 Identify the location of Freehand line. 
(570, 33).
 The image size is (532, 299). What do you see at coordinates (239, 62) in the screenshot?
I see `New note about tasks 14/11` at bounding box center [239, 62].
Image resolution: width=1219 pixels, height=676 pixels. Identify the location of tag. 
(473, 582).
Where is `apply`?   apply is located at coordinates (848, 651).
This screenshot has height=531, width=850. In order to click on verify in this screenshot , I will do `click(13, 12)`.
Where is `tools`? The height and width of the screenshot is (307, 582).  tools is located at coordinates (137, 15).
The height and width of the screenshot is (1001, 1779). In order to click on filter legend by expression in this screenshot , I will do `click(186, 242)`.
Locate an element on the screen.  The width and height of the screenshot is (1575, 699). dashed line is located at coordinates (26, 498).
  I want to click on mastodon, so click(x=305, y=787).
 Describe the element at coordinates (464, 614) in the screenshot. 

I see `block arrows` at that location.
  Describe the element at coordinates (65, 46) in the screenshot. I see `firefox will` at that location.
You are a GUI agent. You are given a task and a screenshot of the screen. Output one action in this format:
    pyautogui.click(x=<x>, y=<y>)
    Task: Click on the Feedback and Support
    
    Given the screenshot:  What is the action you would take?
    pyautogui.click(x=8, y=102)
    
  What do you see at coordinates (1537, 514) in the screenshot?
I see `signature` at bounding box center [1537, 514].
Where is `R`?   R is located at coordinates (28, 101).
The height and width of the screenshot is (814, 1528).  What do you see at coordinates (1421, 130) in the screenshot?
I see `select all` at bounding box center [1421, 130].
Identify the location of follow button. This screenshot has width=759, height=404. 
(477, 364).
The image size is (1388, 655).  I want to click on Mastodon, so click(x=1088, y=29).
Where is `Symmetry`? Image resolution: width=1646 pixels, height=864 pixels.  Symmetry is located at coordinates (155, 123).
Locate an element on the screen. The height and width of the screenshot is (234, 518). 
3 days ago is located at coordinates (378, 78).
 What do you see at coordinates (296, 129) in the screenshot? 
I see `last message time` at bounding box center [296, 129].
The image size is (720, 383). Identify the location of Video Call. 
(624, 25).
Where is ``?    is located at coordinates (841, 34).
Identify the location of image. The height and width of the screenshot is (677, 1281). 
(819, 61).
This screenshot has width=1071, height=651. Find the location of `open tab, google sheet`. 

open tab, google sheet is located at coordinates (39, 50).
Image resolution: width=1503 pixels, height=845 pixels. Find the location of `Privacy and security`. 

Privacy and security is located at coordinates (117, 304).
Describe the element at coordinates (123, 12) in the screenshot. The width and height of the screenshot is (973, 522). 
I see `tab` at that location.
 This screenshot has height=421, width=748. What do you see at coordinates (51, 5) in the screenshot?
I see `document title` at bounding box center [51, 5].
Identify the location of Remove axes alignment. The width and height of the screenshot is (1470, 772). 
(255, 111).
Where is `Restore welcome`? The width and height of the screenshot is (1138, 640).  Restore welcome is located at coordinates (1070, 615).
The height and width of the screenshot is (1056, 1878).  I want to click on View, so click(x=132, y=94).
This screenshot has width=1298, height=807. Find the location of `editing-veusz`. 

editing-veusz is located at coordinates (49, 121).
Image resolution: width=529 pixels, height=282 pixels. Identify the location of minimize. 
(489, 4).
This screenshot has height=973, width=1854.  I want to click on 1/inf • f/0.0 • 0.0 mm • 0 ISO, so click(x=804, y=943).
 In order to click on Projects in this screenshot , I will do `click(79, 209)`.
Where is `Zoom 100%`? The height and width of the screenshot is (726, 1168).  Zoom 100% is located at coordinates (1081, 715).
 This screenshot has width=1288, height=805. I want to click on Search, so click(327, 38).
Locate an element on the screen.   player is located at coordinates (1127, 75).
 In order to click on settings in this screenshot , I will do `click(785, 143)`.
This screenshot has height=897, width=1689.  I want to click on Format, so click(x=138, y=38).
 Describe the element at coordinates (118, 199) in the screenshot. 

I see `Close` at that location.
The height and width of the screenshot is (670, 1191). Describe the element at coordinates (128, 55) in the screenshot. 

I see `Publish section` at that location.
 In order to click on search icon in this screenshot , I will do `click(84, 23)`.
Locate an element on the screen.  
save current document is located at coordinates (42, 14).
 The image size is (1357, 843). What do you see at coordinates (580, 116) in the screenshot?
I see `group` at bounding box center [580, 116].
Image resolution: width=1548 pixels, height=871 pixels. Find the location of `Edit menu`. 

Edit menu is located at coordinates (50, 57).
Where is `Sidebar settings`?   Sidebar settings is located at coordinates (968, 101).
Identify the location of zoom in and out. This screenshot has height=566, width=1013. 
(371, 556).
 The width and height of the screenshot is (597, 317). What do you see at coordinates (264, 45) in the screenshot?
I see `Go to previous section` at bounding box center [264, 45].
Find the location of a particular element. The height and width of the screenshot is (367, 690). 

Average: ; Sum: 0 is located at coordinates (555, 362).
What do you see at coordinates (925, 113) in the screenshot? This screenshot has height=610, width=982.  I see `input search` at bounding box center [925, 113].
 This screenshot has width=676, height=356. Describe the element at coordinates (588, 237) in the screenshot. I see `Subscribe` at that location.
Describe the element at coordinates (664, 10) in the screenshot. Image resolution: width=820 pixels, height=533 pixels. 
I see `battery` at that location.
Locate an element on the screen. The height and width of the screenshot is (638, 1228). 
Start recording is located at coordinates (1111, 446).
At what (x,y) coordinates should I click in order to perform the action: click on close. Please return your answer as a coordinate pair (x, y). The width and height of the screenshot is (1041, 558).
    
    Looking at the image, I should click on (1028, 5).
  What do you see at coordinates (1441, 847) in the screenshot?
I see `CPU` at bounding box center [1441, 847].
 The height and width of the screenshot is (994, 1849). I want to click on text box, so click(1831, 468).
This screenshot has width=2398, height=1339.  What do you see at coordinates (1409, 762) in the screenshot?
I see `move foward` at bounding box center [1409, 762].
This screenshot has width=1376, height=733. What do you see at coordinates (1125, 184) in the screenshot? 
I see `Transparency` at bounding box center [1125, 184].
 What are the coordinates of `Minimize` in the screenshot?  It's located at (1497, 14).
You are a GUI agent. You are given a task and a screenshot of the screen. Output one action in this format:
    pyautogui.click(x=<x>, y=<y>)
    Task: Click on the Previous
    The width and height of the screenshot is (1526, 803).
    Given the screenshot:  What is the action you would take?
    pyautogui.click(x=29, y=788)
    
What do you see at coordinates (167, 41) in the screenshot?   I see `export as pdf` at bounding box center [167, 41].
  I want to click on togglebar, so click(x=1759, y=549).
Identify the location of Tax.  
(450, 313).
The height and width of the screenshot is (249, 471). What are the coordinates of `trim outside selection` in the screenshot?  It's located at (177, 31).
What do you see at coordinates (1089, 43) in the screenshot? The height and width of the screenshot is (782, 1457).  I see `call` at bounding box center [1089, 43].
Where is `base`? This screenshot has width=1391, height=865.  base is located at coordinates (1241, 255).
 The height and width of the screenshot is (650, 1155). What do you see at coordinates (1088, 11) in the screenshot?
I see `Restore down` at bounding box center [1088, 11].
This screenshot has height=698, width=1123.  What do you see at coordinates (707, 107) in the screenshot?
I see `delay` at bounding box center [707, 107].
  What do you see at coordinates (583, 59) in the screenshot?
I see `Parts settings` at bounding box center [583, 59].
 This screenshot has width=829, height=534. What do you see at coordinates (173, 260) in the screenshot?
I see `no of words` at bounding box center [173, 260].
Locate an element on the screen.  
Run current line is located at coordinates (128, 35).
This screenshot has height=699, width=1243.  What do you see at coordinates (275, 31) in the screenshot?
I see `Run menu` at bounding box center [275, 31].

• • • •

- _What is asked_
Repeat, word for word, the lines of the material from the one containing "Image resolution: width=1503" through the one containing "coordinates (1070, 615).", inclusive.

- _The completed task_
Image resolution: width=1503 pixels, height=845 pixels. Find the location of `Privacy and security`. 

Privacy and security is located at coordinates (117, 304).
Describe the element at coordinates (123, 12) in the screenshot. The width and height of the screenshot is (973, 522). 
I see `tab` at that location.
 This screenshot has height=421, width=748. What do you see at coordinates (51, 5) in the screenshot?
I see `document title` at bounding box center [51, 5].
Identify the location of Remove axes alignment. The width and height of the screenshot is (1470, 772). 
(255, 111).
Where is `Restore welcome`? The width and height of the screenshot is (1138, 640).  Restore welcome is located at coordinates (1070, 615).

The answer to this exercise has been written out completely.